The March 29 transaction follows on from the similar divestment by Takeda of a portfolio of mature branded drugs, although these are being moved over to a new minority-owned joint venture being set up in Japan this April with Teva, rather than being fully divested (Also see "Takeda Lays Out Teva JV Impact, Confirms Blopress Transfer" - Scrip, 28 Dec, 2015.).

Speculation has been swirling since late last year that Sun was looking to do a deal for selected products in Japan, probably involving Novartis.
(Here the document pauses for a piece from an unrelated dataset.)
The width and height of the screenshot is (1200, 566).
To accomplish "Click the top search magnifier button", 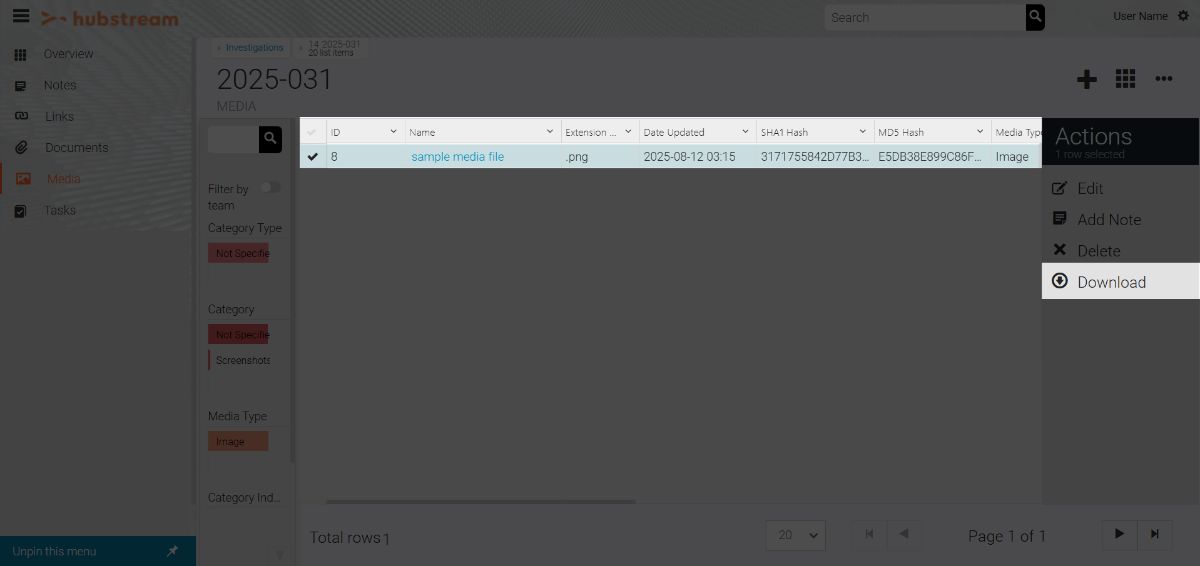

Some other Indian firms, notably Lupin Ltd., are gearing up for a stronger push into Japan and the wider APAC region, helped by past and planned acquisitions (Also see "INTERVIEW: Lupin Gears For APAC Push, Japan Generic Consolidation" - Scrip, 1 Dec, 2015.).
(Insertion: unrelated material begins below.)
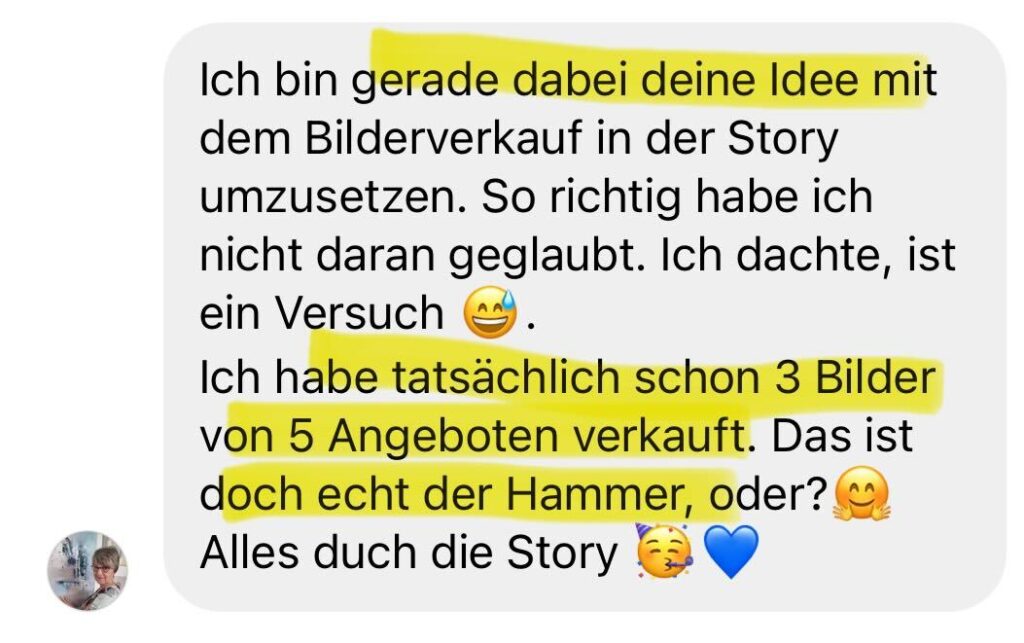Tap the party face emoji
The image size is (1024, 643).
tap(664, 552)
Noting that the $73bn Japanese pharma sector "is a market of strategic interest for us," Sun's managing director Dilip Shanghvi hinted that the Novartis deal could be used as the foundation for an expanded Japan portfolio in the future.

Mature, long-listed branded products in Japan are often caught in a trap of low growth and regular price reductions under the country's biennial drug price revision scheme, being unable to benefit from either higher premiums for new innovative products or from the growth for outright generics.
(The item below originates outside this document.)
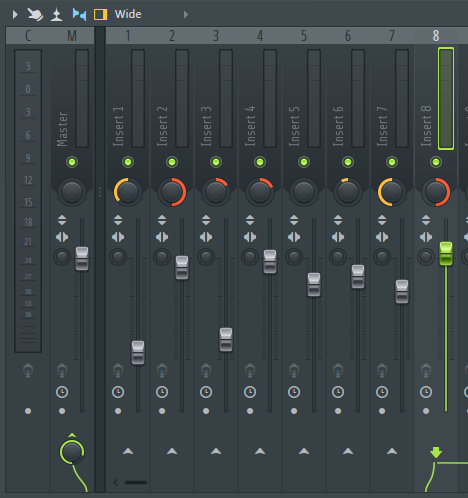Click the Insert 5 stereo separation knob
The image size is (468, 498).
pos(294,257)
The generic sector has been growing strongly in Japan under the shepherding of policies that provide doctors and pharmacists with various fee incentives, and patients' lower co-payment costs. The government has set an official target for generics to account for 80% by volume of the substitutable sector by March 2021.

Generics currently account for close to 50% by volume and around 27% by value of the total Japanese prescription market, although starting prices for first generics are being lowered as part of pricing policy changes next month.

Sun also is in the process of digesting Ranbaxy Laboratories Ltd., the Indian operation it acquired from Japan's Daiichi Sankyo Co. Ltd. for $4bn in early 2015 and which made Sun the world's fifth-largest generics group by sales, as well as India's largest drug firm [See Deal].

Xenoport/Dr. Reddy's

Dr. Reddy's Laboratories Ltd. licensed exclusive US development and commercialization rights on March 28 to XenoPort Inc.'s XP23829, a prodrug of monomethyl fumarate (MMF), for all indications. The orally available fumarate analog recently completed a Phase II trial for moderate-to-severe chronic plaque psoriasis. Fumaric acid ester compounds have shown immunomodulatory and neuroprotective activity.

In exchange for the US license, Dr. Reddy's will initially pay $50m ($47.5m up front and a $2.5m clinical trial materials transfer fee), up to $190m in regulatory milestones, up to $250m in post-commercialization milestones, and tiered double-digit royalties up to the mid-teens on net US sales (Strategic Transactions estimates 10%-16%) [See Deal].

Dr. Reddy's plans to first advance XP23829 in the psoriasis indication and may also potentially develop the compound for relapsing forms of multiple sclerosis. In October 2015, XenoPort announced that it would seek a partner to develop XP23829 in order to focus all its efforts on its Horizant (gabapentin enacarbil), approved in the US for restless legs syndrome and post-herpetic neuralgia pain, and in clinical development for alcohol use disorder.

Dr. Reddy's Promius Pharma LLC subsidiary, which focuses on dermatology and neurology therapeutics, markets Scytera (coal tar) for psoriasis, and last April submitted an NDA for DFD01, a corticosteroid for psoriasis; the current deal, its largest alliance to date, further strengthens the company within this therapeutic area.